Por outro lado, na situação dos grandes projetos, as transformações radicais do meio físico circundante, os investimentos em obras de saneamento e em vigilância epidemiológica e assistência médica são capazes de reduzir acentuadamente a incidência da doença. Formam-se, assim, verdadeiras redomas sanitárias que isolam os trabalhadores e seus familiares dos perigos biológicos da floresta.

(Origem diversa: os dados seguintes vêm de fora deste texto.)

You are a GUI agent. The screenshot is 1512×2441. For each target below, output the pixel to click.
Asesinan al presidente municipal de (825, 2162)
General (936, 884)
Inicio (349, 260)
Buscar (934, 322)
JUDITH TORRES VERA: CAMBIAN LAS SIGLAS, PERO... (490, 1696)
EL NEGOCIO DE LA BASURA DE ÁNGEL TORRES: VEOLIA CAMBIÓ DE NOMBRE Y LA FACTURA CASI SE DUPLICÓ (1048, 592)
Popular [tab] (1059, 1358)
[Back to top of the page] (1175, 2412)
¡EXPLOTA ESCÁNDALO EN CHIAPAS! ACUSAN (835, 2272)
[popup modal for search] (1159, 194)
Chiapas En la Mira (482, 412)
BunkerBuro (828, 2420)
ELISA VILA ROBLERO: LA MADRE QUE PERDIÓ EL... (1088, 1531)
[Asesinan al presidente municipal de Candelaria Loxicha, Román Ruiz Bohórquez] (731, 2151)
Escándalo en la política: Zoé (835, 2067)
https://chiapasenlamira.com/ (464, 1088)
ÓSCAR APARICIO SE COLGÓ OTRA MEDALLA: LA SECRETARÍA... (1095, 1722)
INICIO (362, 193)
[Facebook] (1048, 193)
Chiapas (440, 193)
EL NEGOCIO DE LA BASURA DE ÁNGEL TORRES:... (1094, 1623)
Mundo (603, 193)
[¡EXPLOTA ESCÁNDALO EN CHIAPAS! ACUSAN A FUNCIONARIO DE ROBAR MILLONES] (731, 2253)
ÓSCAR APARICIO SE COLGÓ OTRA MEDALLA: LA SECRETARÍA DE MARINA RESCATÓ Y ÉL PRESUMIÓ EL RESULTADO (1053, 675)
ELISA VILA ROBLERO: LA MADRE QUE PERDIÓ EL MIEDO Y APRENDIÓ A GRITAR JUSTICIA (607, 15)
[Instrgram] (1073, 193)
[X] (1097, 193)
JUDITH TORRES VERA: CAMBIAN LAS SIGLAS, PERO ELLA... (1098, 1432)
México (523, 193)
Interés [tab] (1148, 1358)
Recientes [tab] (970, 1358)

Entre esses extremos encontramos outras paisagens da malária com variações na importância relativa dos determinantes principais da doença, na capacidade de controle sanitário e nos graus de endemismo.

Um comentário adicional deve ser feito em relação à malária na periferia das cidades grandes, como Belém e, principalmente, Manaus. A doença tornou-se endêmica em função de três aspectos principais:

1. A proximidade das comunidades, geralmente invasões, em relação à floresta, que contém os mosquitos vetores;

2. A contínua chegada de migrantes infectados vindos do interior, que renovam a transmissão; e

3. A ineficiência do sistema local de saúde em controlar a doença.

*Texto extraído do artigo "Saúde na Amazônia: um modelo conceitual para a análise de paisagens e doenças", de Ulisses E. C. Confalonieri, Pesquisador do pesquisador da Escola Nacional de Saúde Pública, da Fundação Oswaldo Cruz, Rio de Janeiro, publicado na revista Estudos Avançados, Dossiê Amazônia, Vol. 19 no. 53, São Paulo, Jan./Apr. 2005.